OBJECTIVE >>
Give each line of these records as a string in a JSON list, one string per line, leaving out blank lines and the pictures.

※

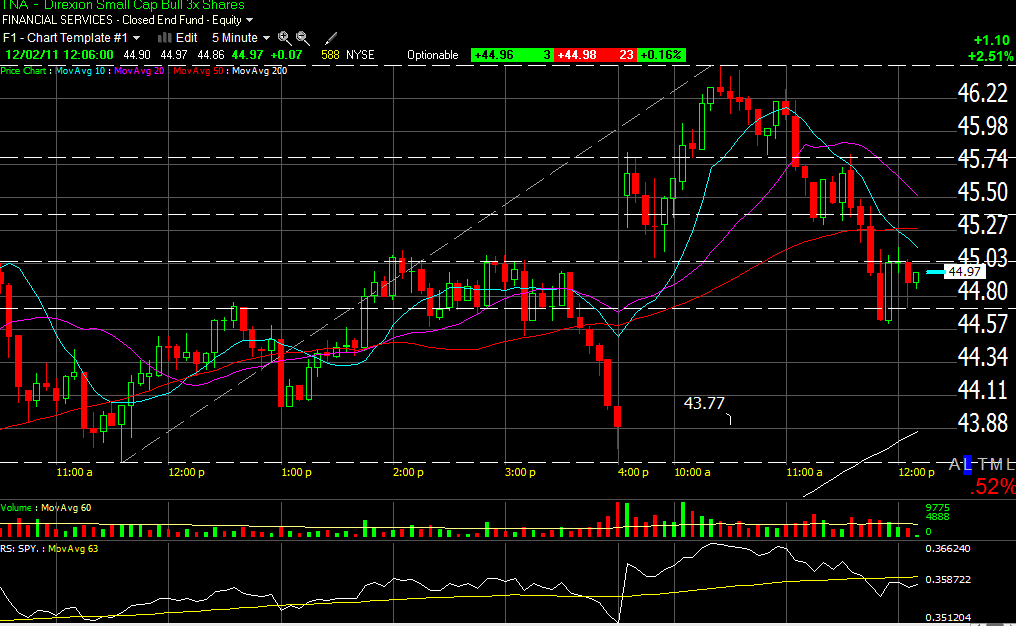This screenshot has height=626, width=1016.
Task: Click the MovAvg 20 magenta legend label
Action: click(x=140, y=71)
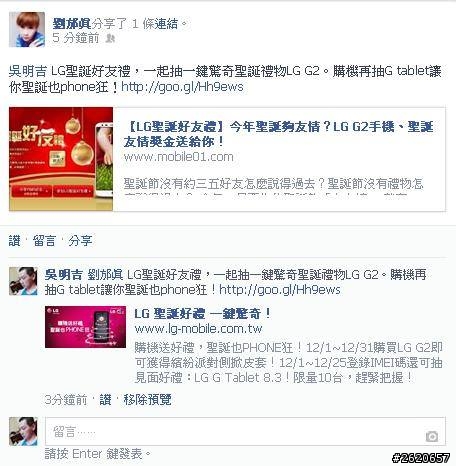Click the camera icon in comment box
This screenshot has width=456, height=466.
click(432, 436)
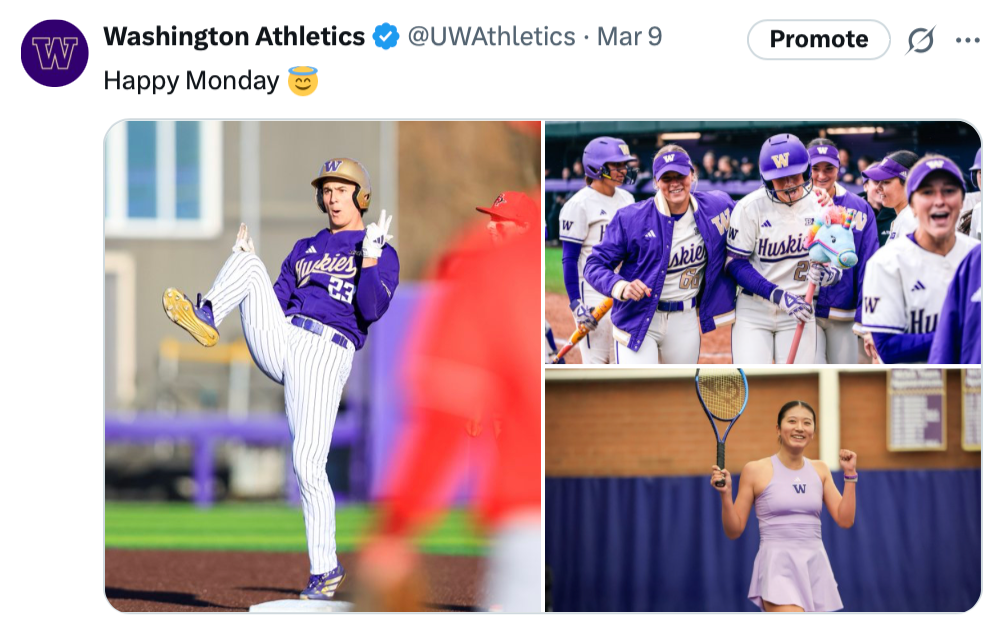
Task: Click the Happy Monday tweet text
Action: click(x=191, y=80)
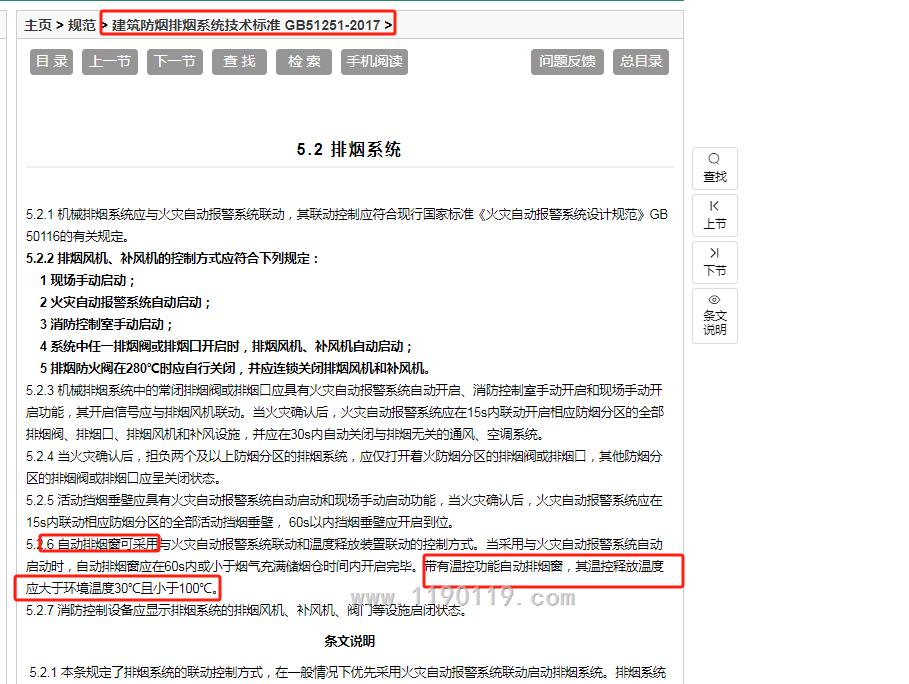Open the 检 索 search button
The width and height of the screenshot is (909, 684).
[304, 61]
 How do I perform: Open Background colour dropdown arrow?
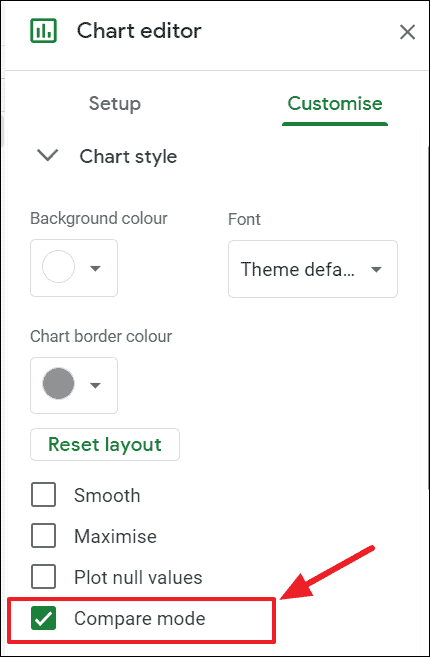tap(96, 268)
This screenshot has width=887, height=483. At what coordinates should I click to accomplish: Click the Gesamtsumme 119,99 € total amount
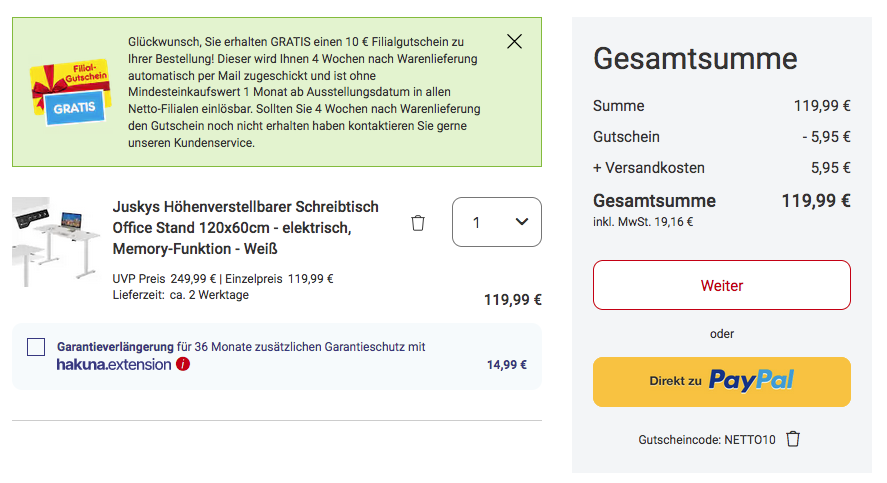[815, 200]
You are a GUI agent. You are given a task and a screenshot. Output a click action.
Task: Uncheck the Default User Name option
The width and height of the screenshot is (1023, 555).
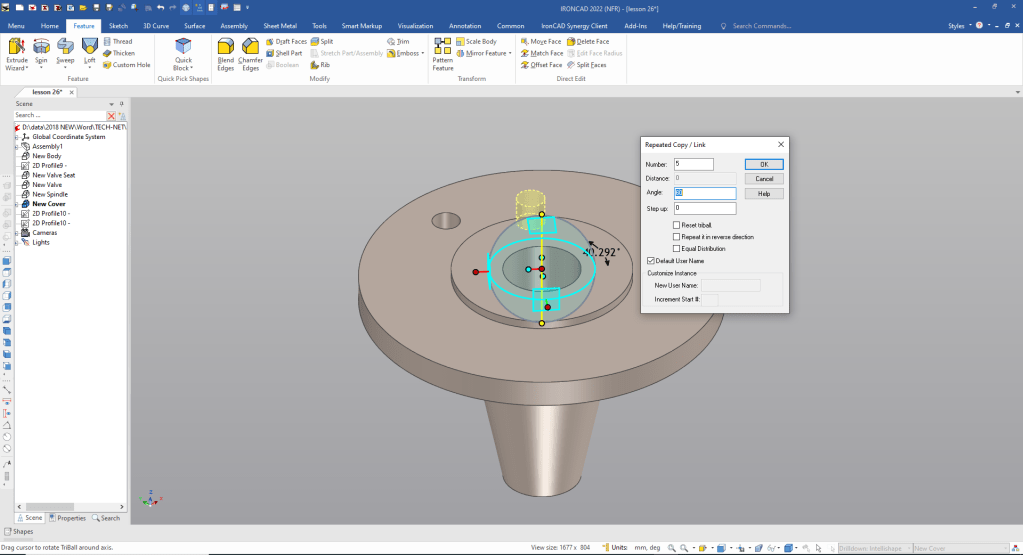pos(650,260)

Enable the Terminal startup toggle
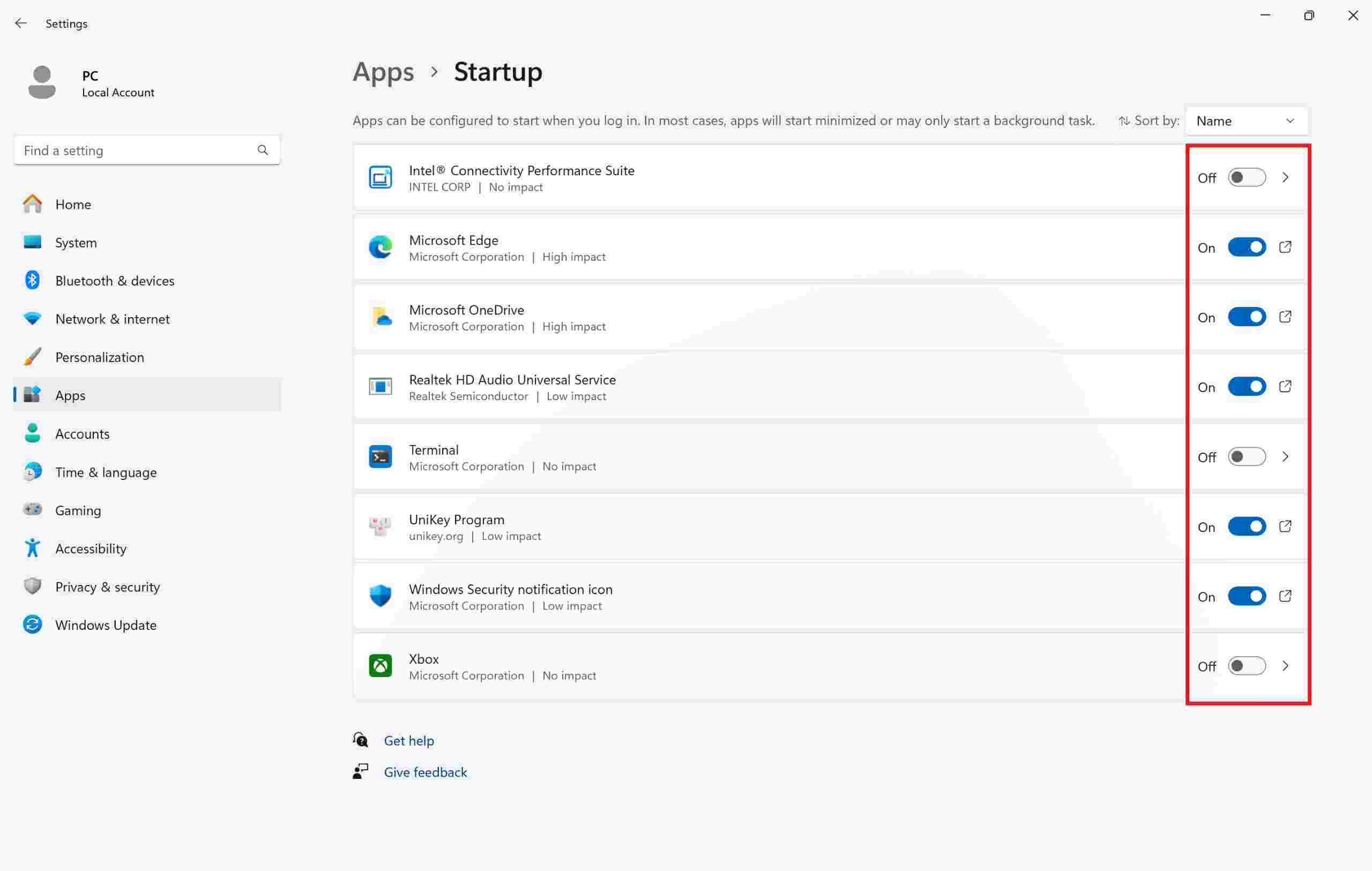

※

WRITTEN REPLY >>
[
  "This screenshot has height=626, width=1016.",
  "Task: Click the MovAvg 20 magenta legend label",
  "Action: click(x=140, y=71)",
  "Click the camera icon in comment box",
  "This screenshot has width=456, height=466.",
  "click(432, 436)",
  "Task: Click the Happy Monday tweet text",
  "Action: click(x=191, y=80)",
  "Open the 检 索 search button",
  "The width and height of the screenshot is (909, 684).",
  "[304, 61]",
  " How do I perform: Open Background colour dropdown arrow?",
  "tap(96, 268)",
  "This screenshot has width=887, height=483. At what coordinates should I click to accomplish: Click the Gesamtsumme 119,99 € total amount",
  "[815, 200]",
  "You are a GUI agent. You are given a task and a screenshot. Output a click action.",
  "Task: Uncheck the Default User Name option",
  "The width and height of the screenshot is (1023, 555).",
  "pos(650,260)",
  "Enable the Terminal startup toggle"
]